I had become a pawn in his game, a piece on a board I didn’t even realize I was playing. A chess piece in his world, and I was losing, always losing. Happiness became meaningless, a fleeting shadow that never quite touched me. And sadness wasn’t even a choice anymore—it was simply my existence, like breathing, a constant companion. I was captive to the very man who claimed to be my savior. Empty, hollow, with no will to live, yet no courage to die. It felt like the worst kind of prison—a cage built from love, from manipulation, from false promises. And all the while, he watched with twisted satisfaction, the look in his eyes like a mad scientist observing the success of his favorite experiment.
Test Subject 001, he had named me. I was his most prized project, the one he had worked hardest to break, and in his twisted mind, I was the proof of his success. He believed that in a third-world country, where power and control were everything, his victory over me was a testament to his superiority. He had proven his theory—that men were superior, that women were weak, and that they could be tamed. That was the experiment, and I was the lab rat. He thought he had won, that he had proven everything he needed to prove. But he had failed to account for one thing.
What he didn’t know, what he could never have imagined, was that the phoenix rises from the ashes.
The plot thickened, and the game shifted. The mantis had been stalking the cicada, so sure of his victory, so confident in his power. But he was unaware of the oriole lurking behind, poised to strike. My mother had once told me that even a rabbit would bite when cornered. I never understood it then, but now I do. Now, I understand that I had been cornered.
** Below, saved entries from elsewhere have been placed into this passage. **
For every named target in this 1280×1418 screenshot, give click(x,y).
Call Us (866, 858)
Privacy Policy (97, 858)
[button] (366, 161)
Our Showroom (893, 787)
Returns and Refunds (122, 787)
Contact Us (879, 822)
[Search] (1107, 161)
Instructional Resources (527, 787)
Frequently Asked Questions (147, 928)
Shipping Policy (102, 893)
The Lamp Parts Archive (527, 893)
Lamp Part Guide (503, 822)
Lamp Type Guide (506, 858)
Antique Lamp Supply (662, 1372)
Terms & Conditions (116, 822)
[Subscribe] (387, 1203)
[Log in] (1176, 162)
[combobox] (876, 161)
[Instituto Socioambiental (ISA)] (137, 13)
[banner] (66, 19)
And now, it was my turn. Unbeknownst to him, the tables had turned. I held the reins now, and he was the one who would have to gallop to my command.
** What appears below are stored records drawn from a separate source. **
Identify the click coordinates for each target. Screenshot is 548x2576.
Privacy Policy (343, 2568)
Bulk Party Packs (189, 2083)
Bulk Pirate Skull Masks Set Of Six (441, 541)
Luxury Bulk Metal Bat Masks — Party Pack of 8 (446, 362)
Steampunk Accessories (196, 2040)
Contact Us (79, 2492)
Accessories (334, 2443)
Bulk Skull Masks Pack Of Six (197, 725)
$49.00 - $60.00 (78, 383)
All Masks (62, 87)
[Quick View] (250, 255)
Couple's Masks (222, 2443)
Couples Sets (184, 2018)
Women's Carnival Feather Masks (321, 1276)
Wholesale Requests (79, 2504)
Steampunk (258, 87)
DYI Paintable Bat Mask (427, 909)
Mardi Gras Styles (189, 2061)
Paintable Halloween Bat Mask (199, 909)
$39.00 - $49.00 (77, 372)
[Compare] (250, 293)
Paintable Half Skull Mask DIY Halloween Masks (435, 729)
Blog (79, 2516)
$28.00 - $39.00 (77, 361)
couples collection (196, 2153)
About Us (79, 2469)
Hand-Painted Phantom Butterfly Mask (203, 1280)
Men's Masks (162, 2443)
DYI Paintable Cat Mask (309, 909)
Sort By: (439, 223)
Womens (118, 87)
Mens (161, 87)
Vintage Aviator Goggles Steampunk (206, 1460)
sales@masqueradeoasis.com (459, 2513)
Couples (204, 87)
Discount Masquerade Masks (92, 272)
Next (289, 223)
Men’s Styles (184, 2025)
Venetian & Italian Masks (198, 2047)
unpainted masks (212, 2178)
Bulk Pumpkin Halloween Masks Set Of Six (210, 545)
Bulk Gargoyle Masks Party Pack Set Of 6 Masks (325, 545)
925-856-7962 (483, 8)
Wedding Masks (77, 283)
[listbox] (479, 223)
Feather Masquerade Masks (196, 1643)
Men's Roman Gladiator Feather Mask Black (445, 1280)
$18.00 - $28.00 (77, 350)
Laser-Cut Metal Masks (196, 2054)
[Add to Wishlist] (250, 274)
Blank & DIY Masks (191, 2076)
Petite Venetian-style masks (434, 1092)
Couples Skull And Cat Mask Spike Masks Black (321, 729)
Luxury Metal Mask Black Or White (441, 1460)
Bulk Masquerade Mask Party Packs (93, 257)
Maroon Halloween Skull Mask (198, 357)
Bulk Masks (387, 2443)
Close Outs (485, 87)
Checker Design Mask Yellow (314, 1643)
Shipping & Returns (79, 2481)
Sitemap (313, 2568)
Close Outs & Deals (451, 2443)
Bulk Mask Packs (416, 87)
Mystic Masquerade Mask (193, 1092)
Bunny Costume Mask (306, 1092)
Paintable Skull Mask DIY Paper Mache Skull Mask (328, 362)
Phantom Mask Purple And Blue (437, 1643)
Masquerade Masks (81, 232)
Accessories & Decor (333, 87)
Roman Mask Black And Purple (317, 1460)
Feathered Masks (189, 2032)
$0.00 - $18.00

The flowers, though fallen and withered, remembered their vows. They remembered the promises of the past, of the beauty they once held. And the weeds that sprouted in their place knew nothing of love, nothing of memory, for they were simply the product of decay. It all started in the time of blossom and ended in the season of decay. But who was I to try and change the natural course of things? Who was I to fight against what had always been?
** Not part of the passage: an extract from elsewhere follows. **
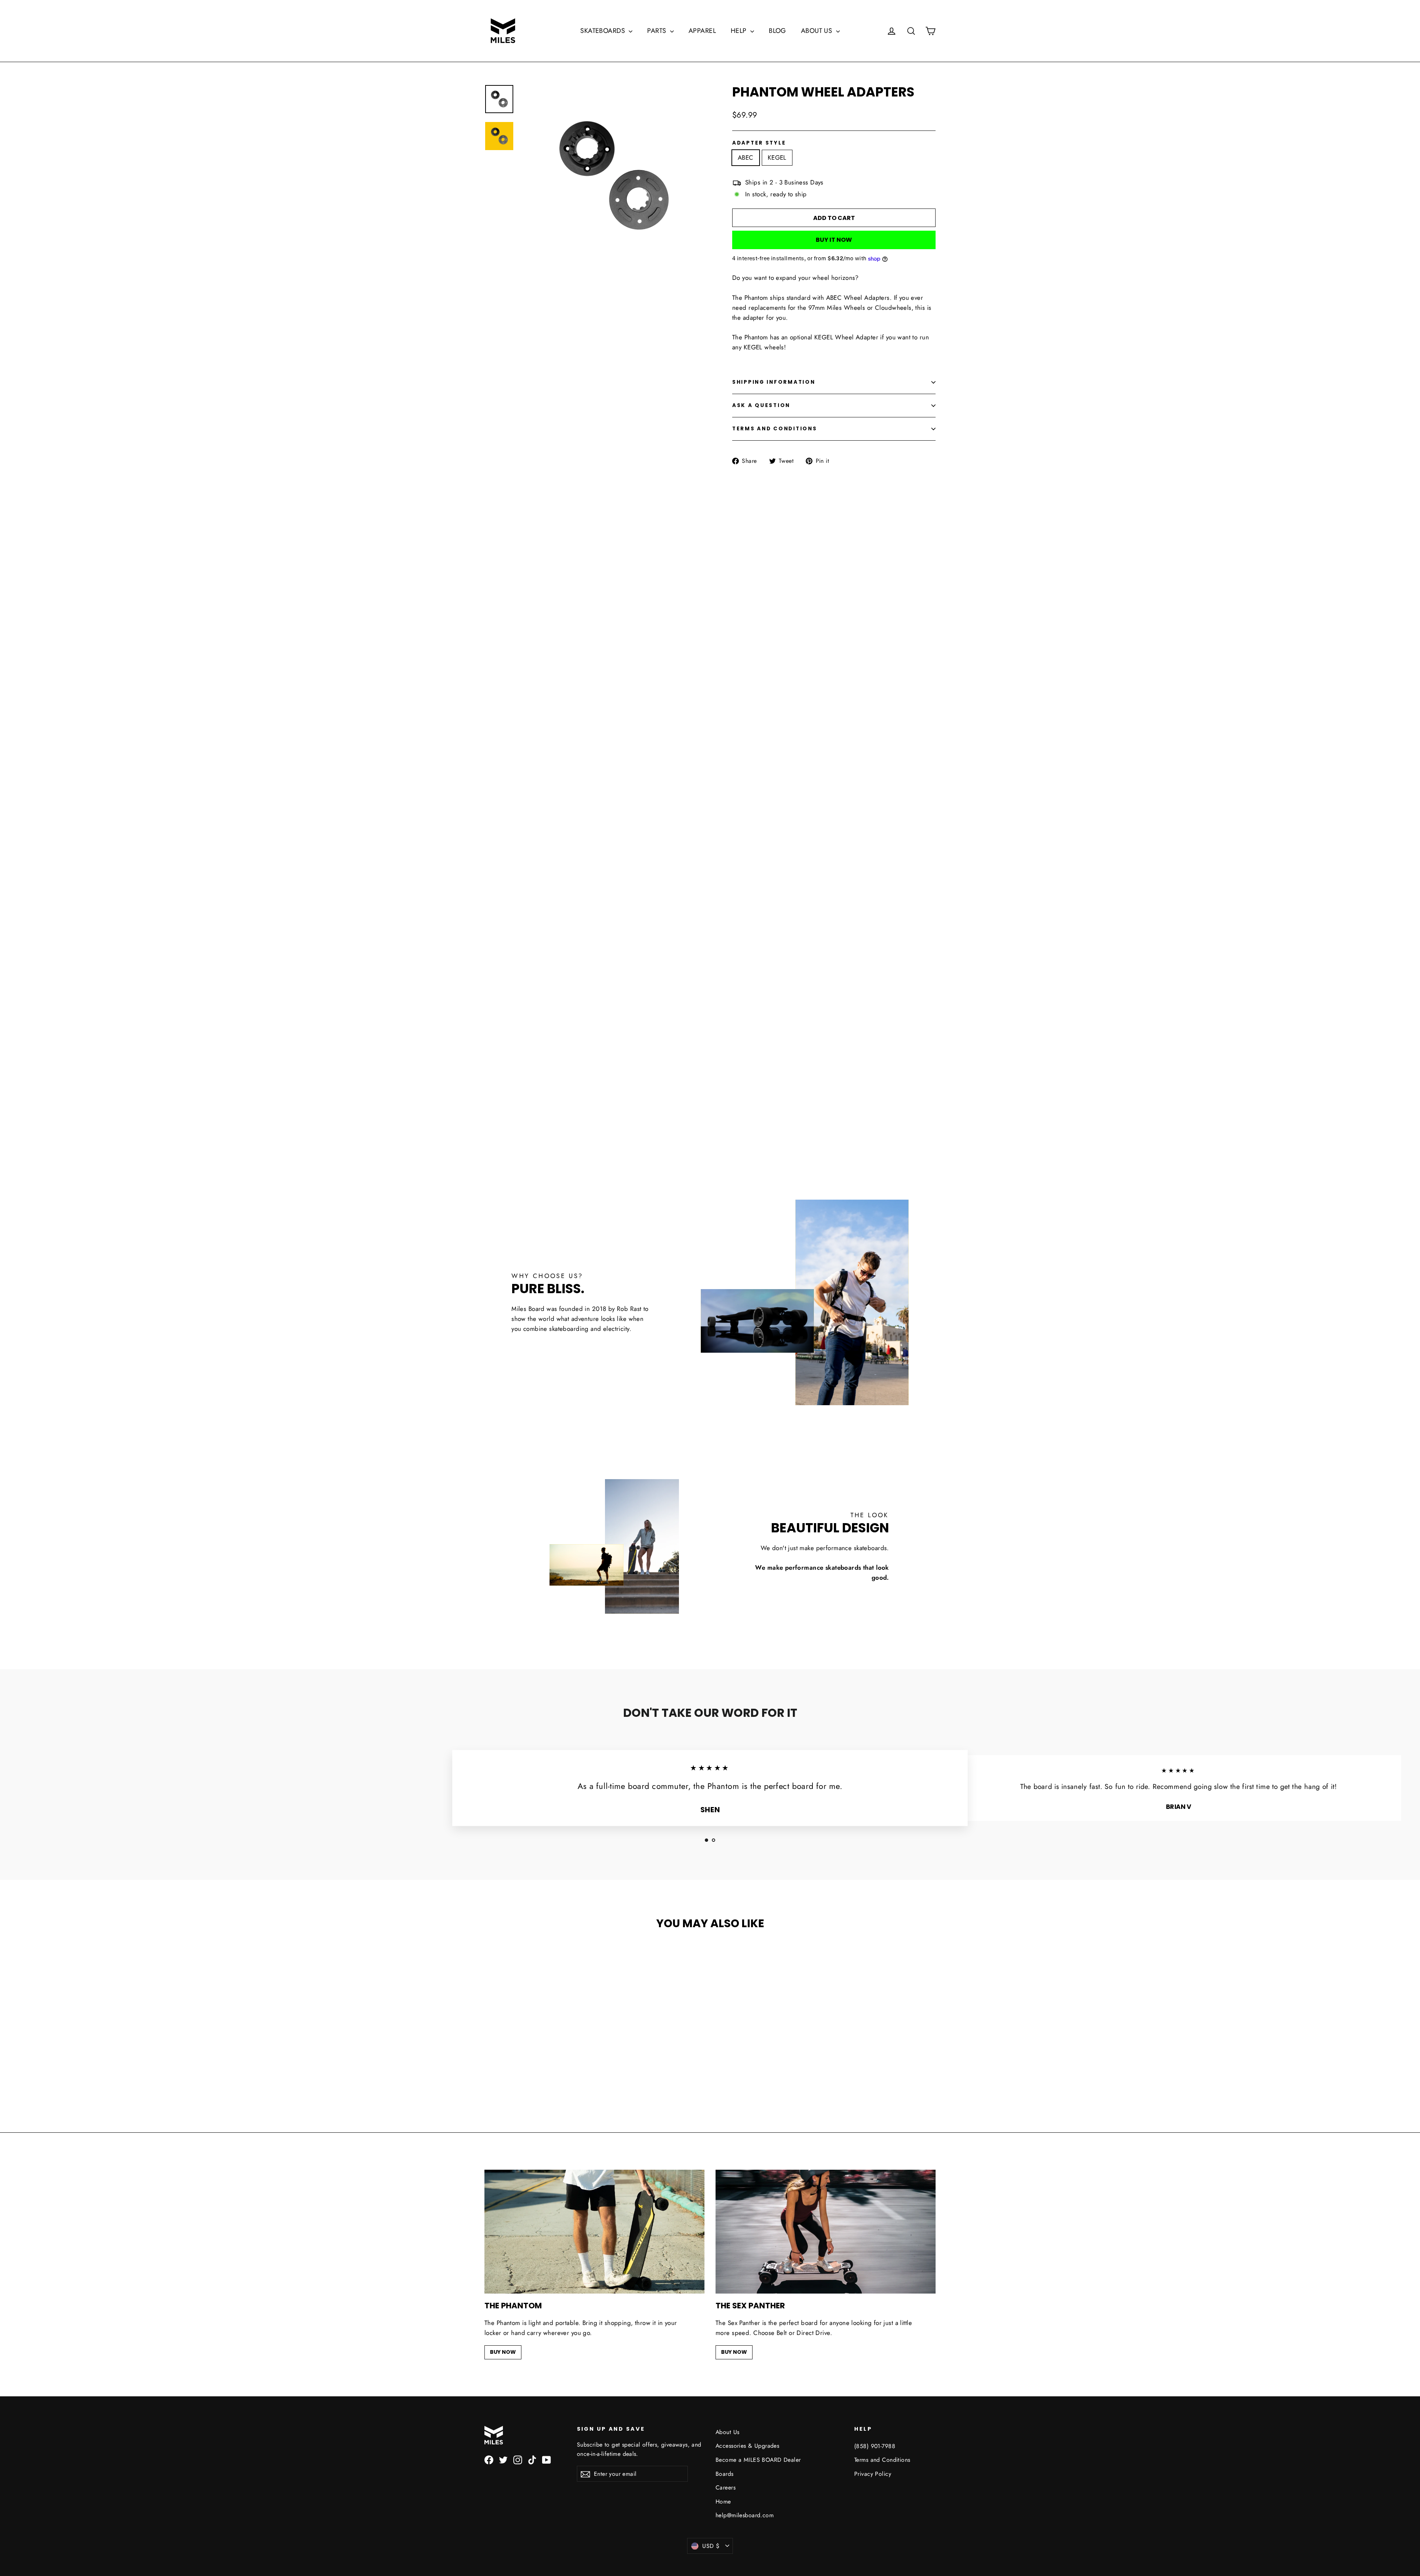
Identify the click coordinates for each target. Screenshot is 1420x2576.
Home (723, 2501)
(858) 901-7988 (874, 2446)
I have never been a fan of self-sacrifice, and I never believed in being meek or submissive. I have always believed in the principle of an eye for an eye, a tooth for a tooth. And now, the drums began to play my favorite tune. The wine in my glass was perfectly suited to my taste—dark, strong, and full-bodied. I was ready for what was to come.
The man who once reveled in the weakness of women had become the joke of men. He had fallen from his high perch, and now, he was the one to be laughed at. He had failed in every way, his theory crumbling beneath him like dust. He thought he had stolen the chicken, but in the end, he had eaten his own bait. And it tasted bitter.